### WHAT NEEDS TO BE DONE:
Below are the records; extract from them the line containing "You are a GUI" to the line containing "Where should I click to: Collapse", both lines included, exactly and with no pictures.

### RECORDS TO USE:
- Opening Delimiter -

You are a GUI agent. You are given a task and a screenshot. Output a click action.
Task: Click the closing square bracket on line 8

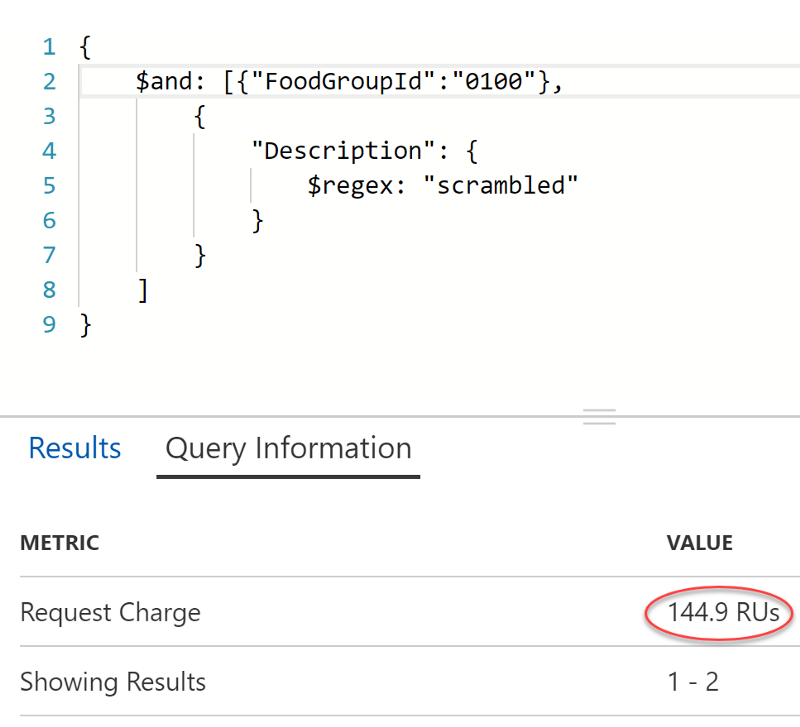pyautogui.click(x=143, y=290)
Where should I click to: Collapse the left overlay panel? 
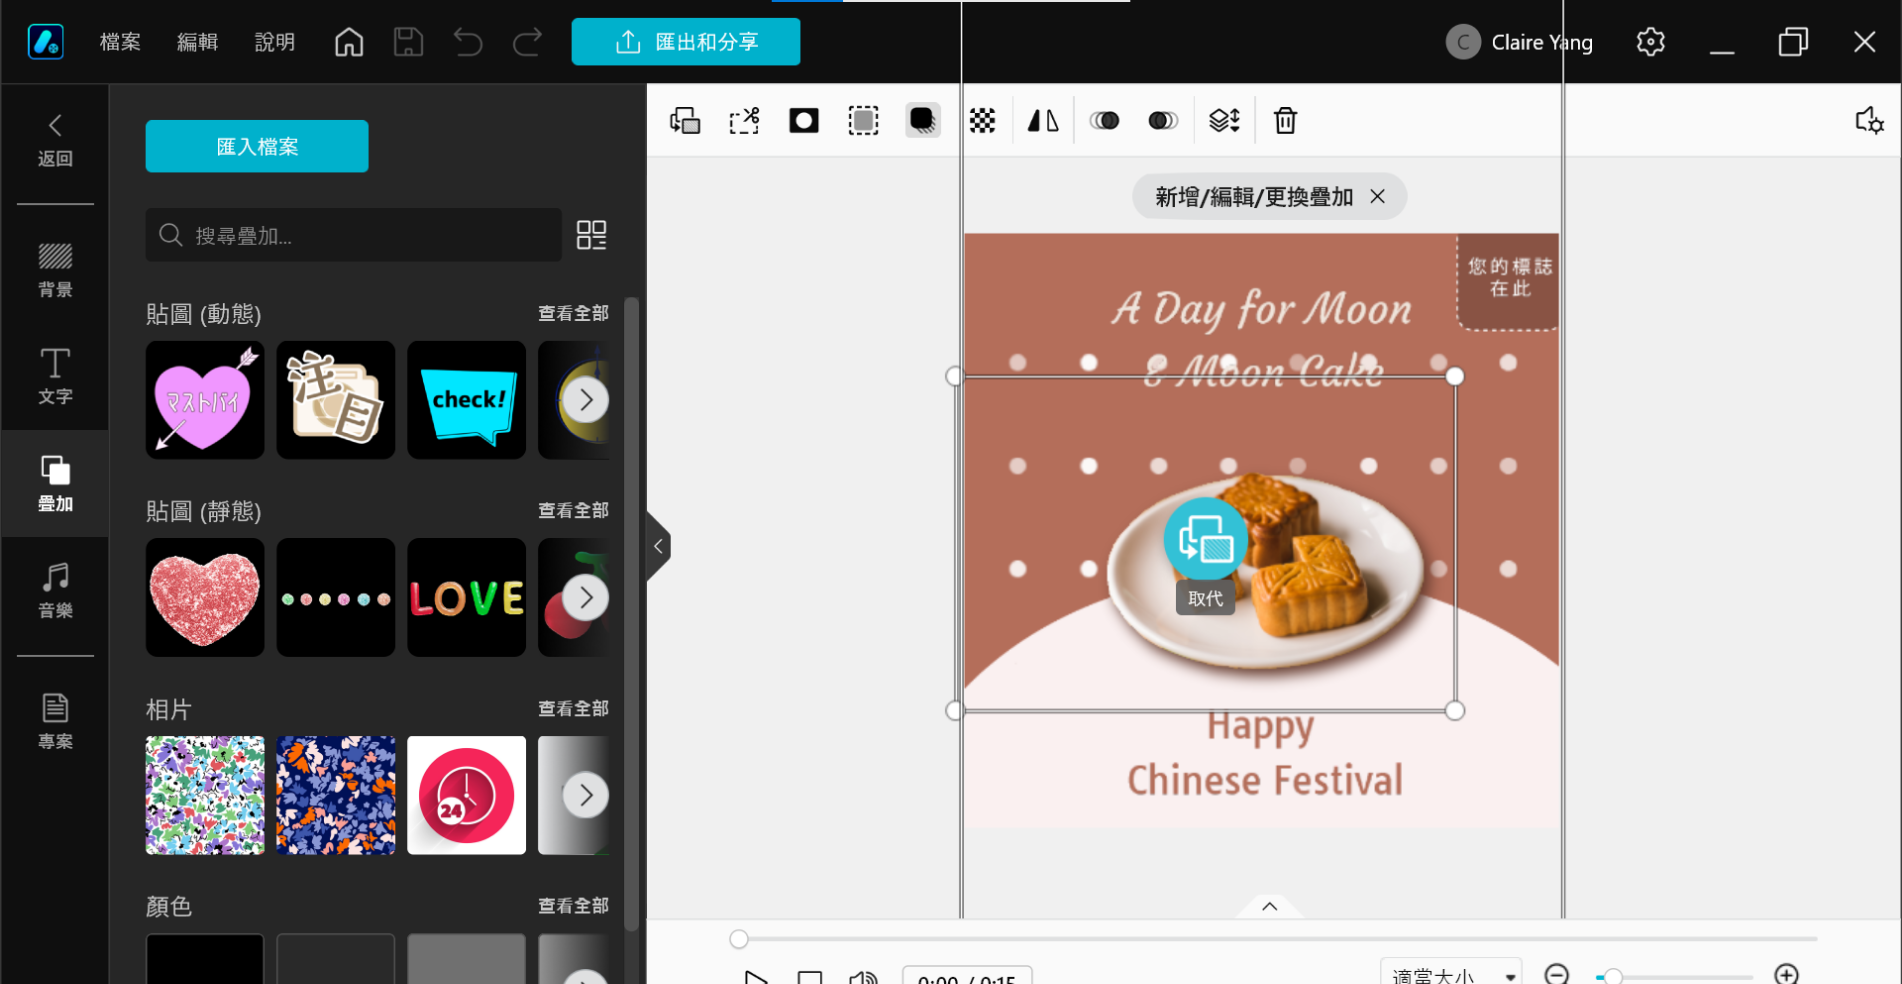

- Closing Delimiter -
- Opening Delimiter -

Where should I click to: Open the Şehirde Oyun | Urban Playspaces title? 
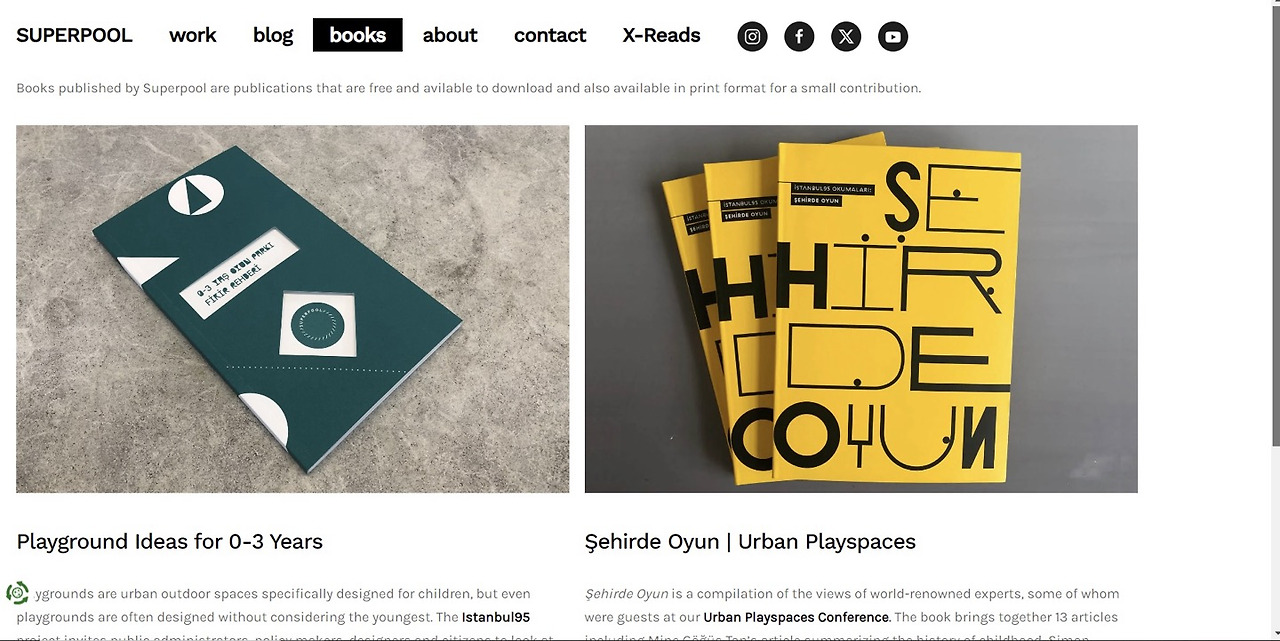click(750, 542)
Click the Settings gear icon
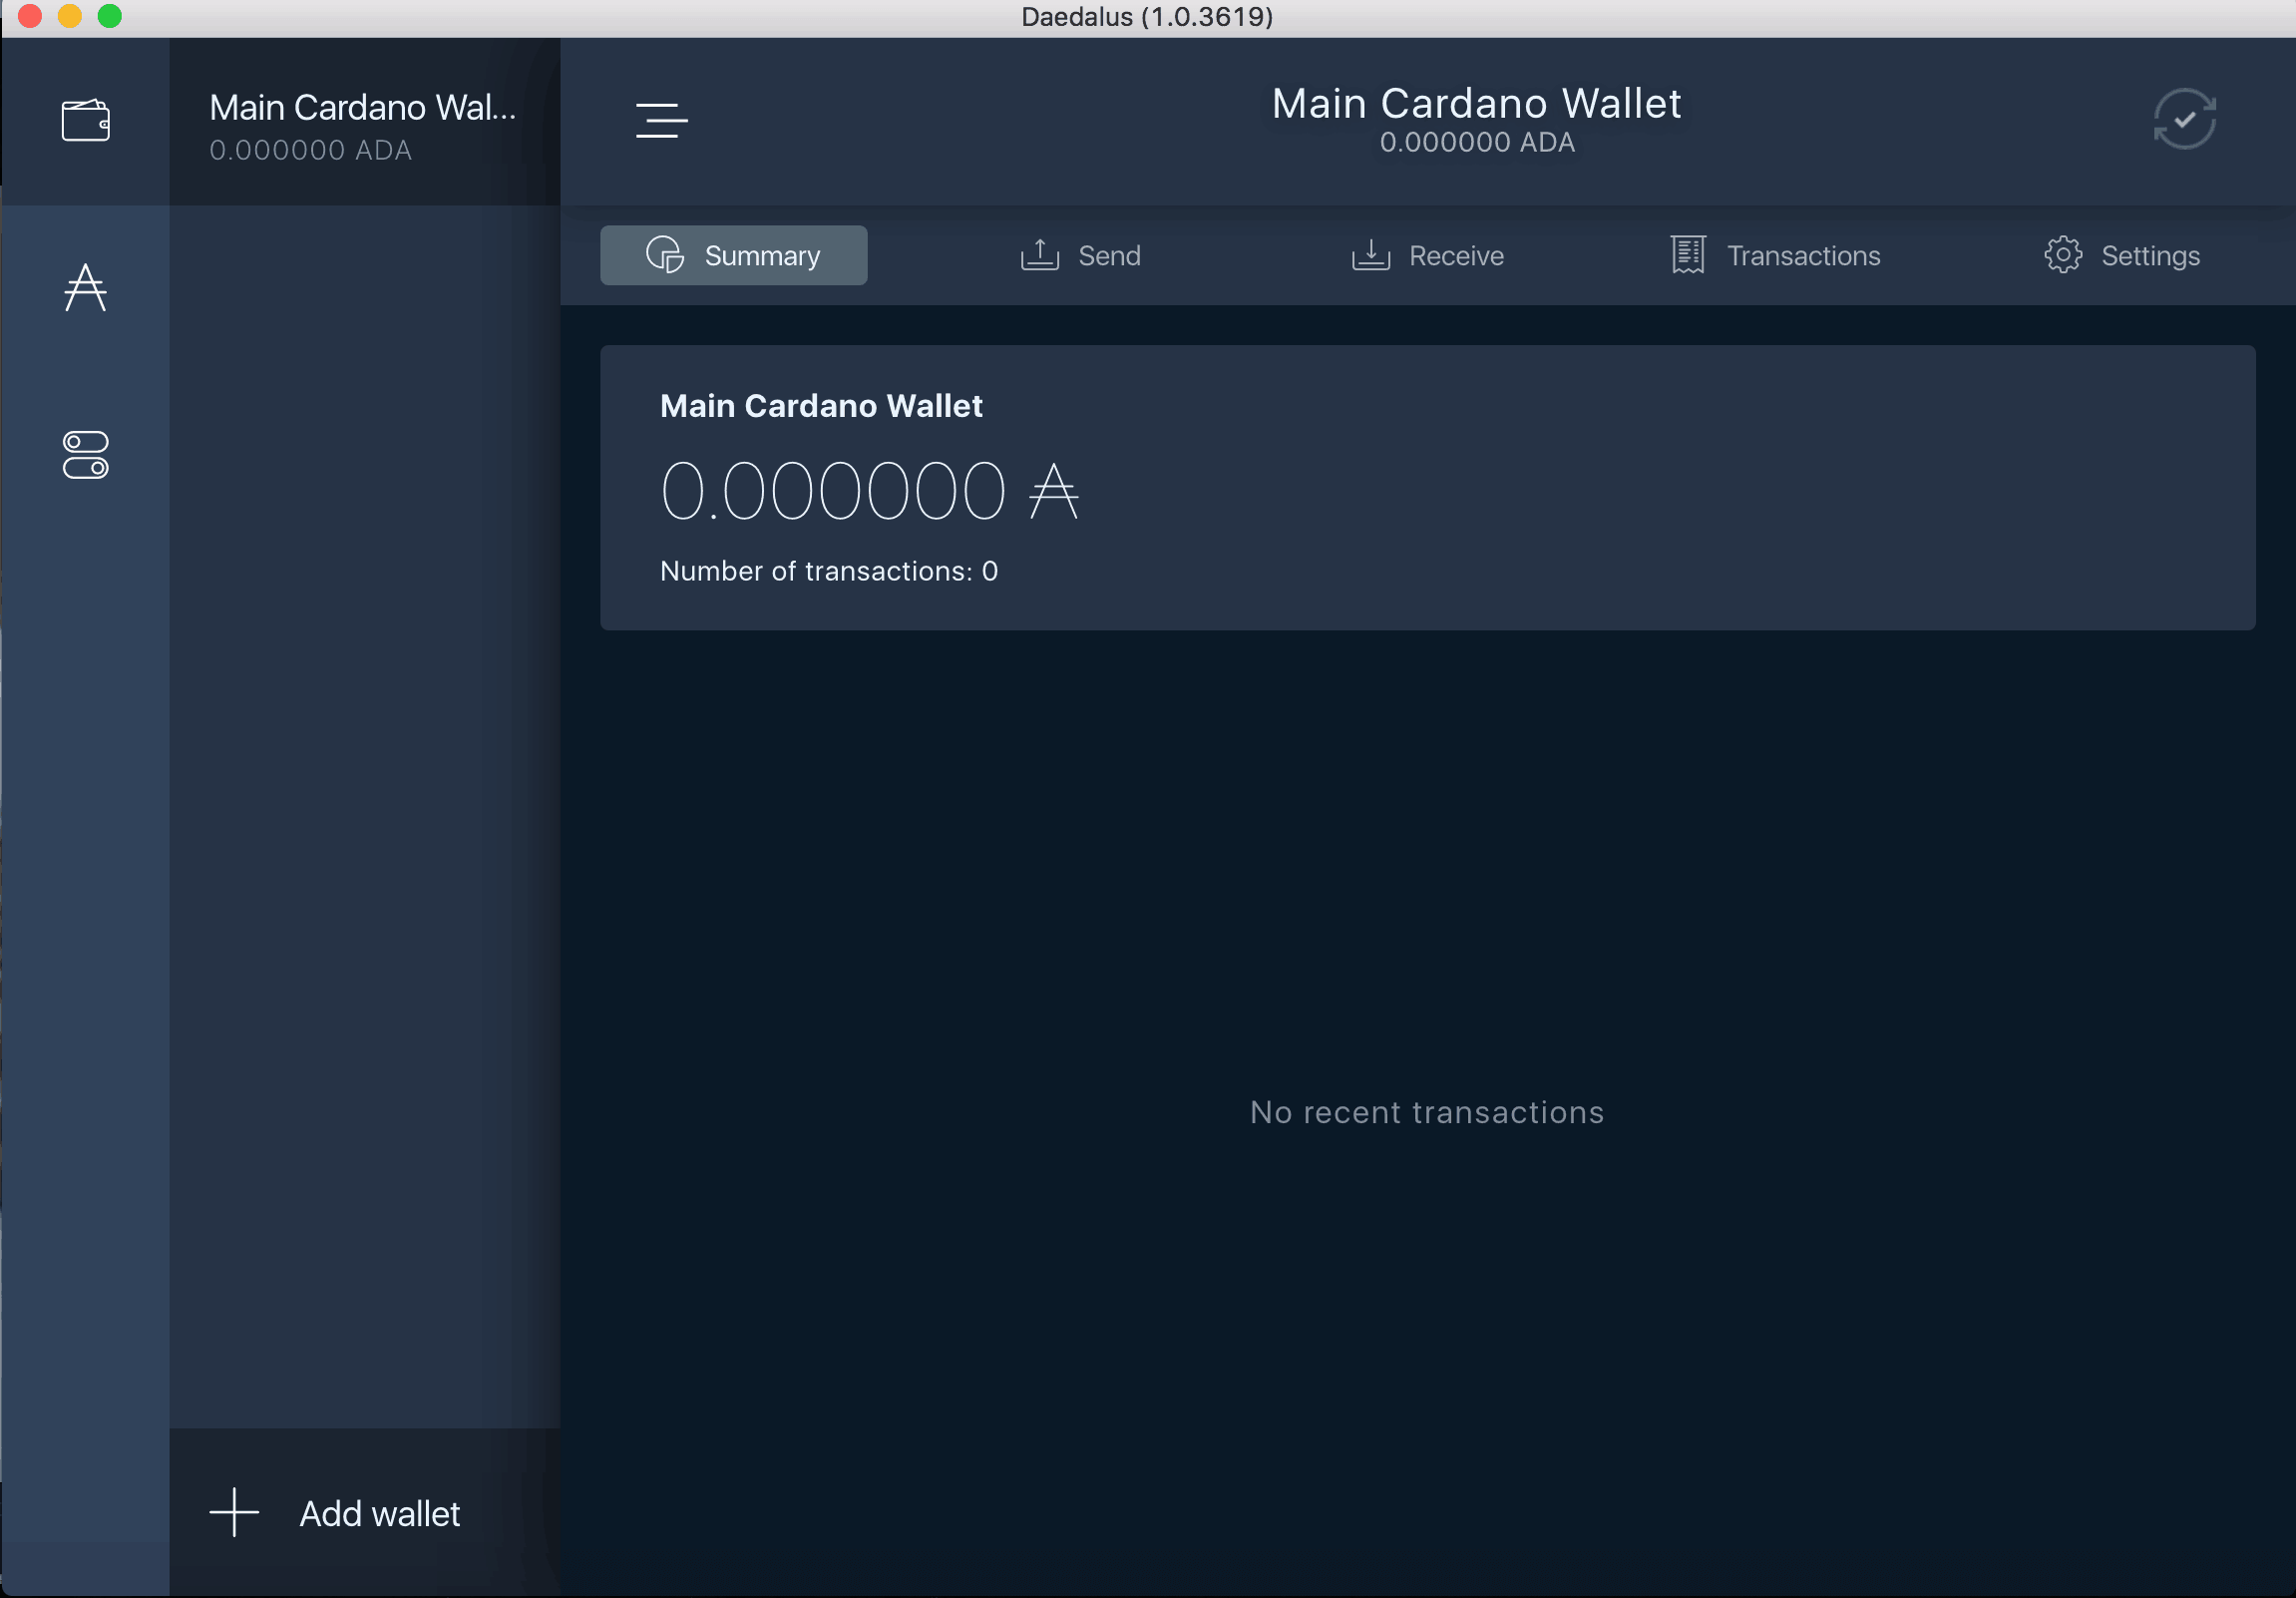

- Closing Delimiter -

### RESULT:
You are a GUI agent. You are given a task and a screenshot. Output a click action.
Task: Click the closing square bracket on line 8

pyautogui.click(x=143, y=290)
Where should I click to: Collapse the left overlay panel? 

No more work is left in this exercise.